Work order:
Determine how many lines in the listing below include "Given", and answer with only that number.

*** Dataset records ***

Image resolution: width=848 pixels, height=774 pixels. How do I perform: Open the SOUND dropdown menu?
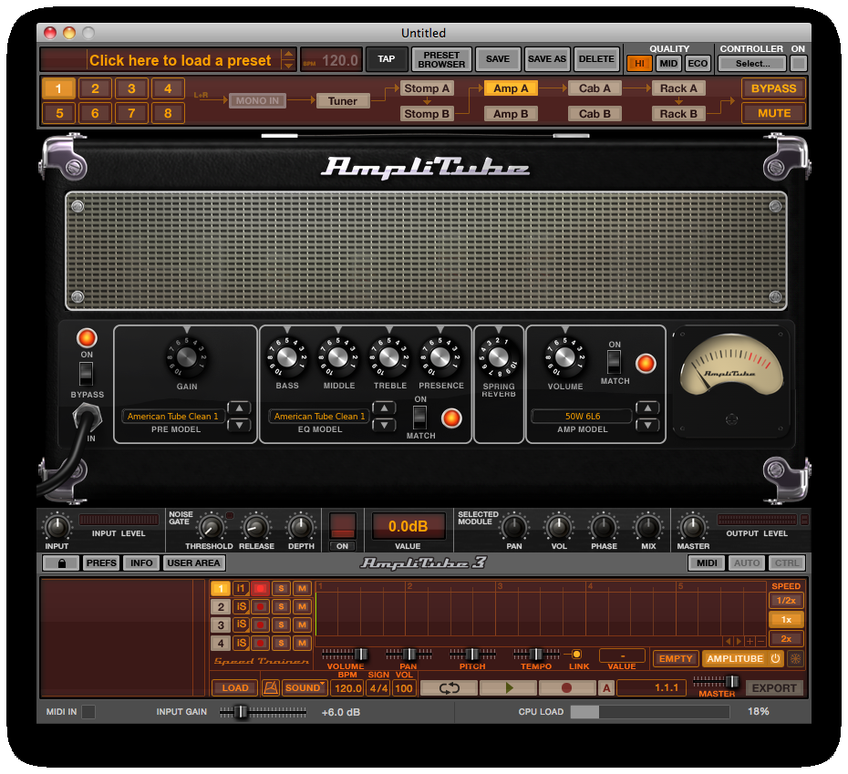tap(304, 688)
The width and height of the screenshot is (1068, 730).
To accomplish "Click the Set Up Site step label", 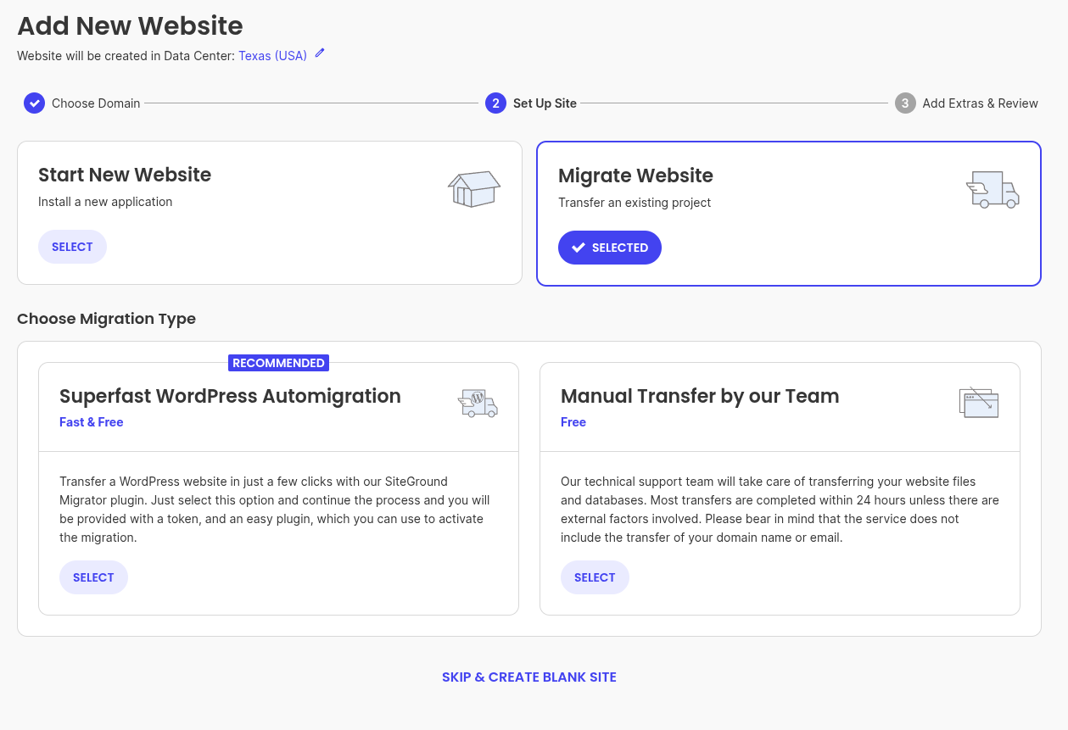I will pyautogui.click(x=545, y=103).
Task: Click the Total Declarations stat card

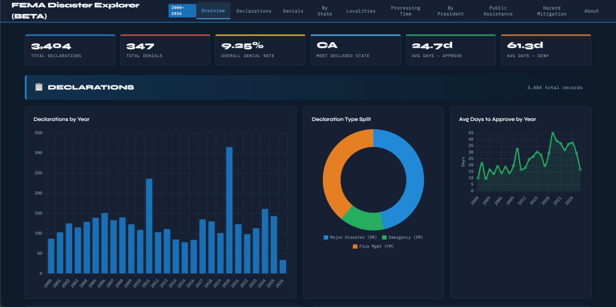Action: coord(70,49)
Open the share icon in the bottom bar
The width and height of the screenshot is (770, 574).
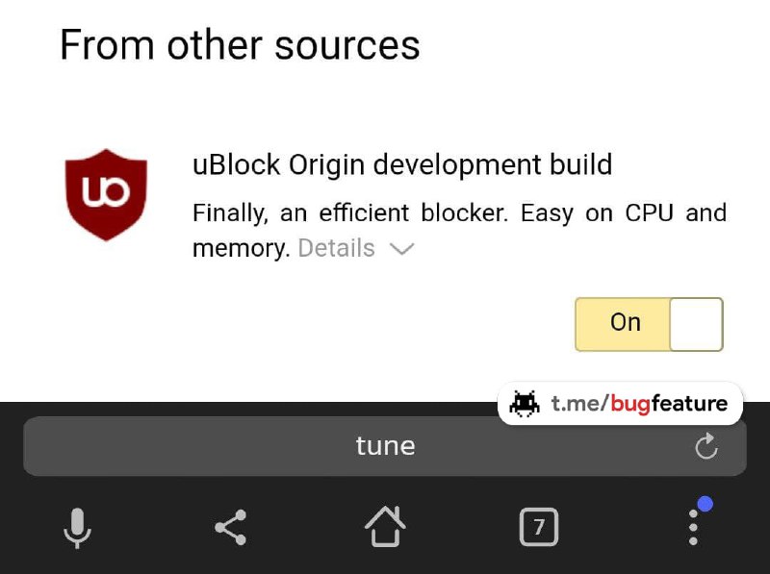230,527
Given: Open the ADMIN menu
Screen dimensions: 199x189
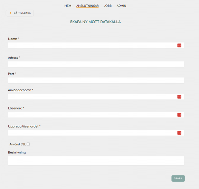Looking at the screenshot, I should click(121, 6).
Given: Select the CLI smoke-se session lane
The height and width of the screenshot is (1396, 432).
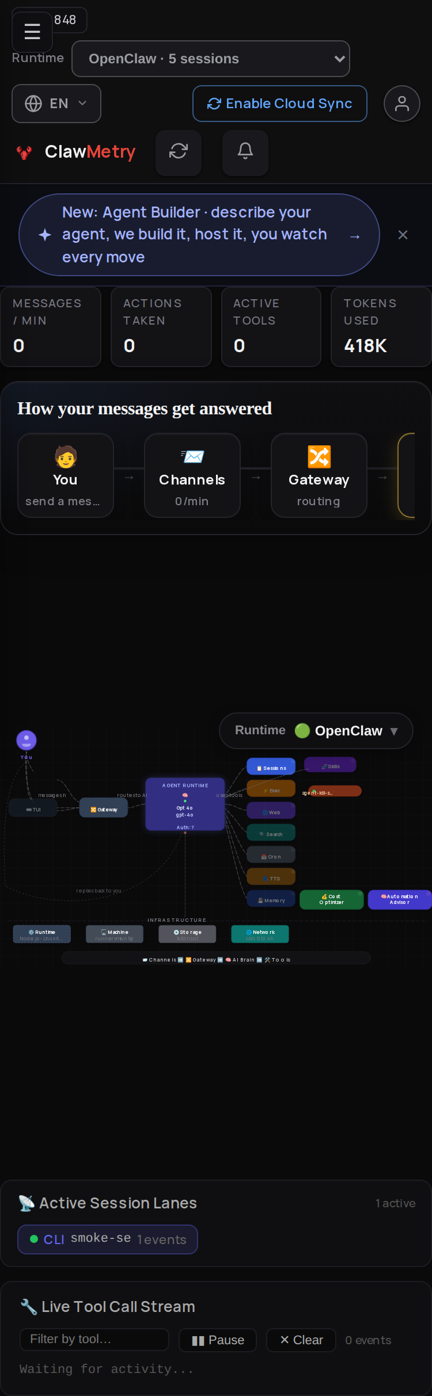Looking at the screenshot, I should [108, 1239].
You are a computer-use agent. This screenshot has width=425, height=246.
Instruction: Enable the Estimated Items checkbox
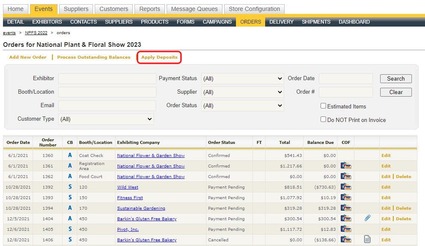(x=323, y=106)
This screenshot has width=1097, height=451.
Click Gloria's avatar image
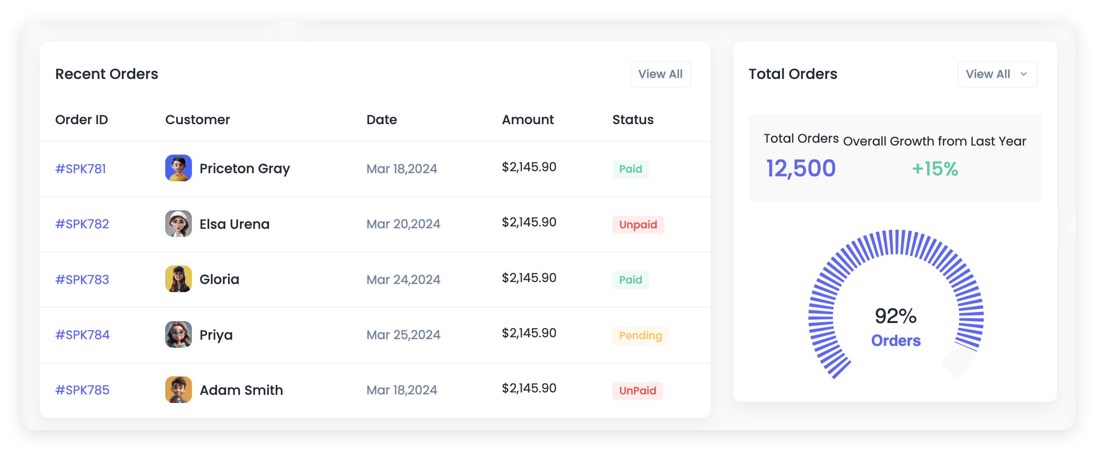[178, 279]
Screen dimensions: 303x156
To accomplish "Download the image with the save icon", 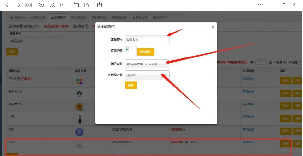I will point(100,5).
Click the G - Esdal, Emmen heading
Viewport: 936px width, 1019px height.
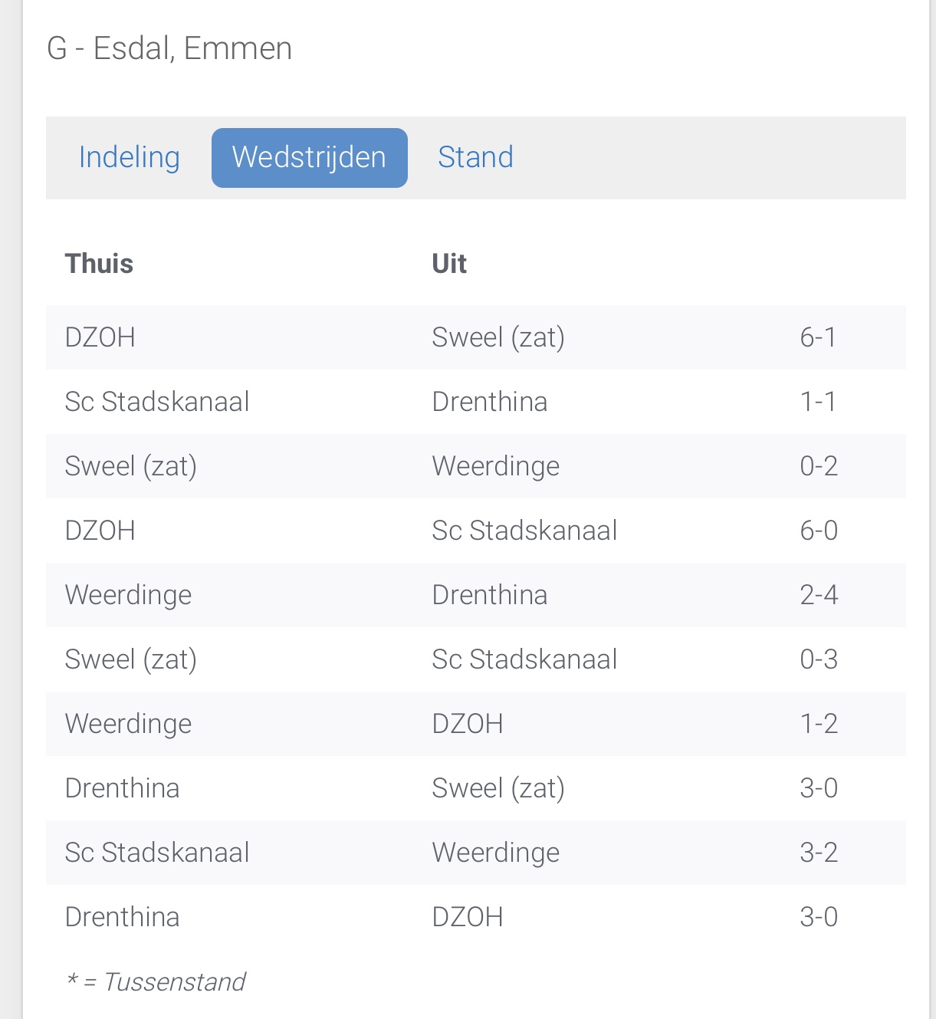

*** End of Dataset records ***

Result below:
2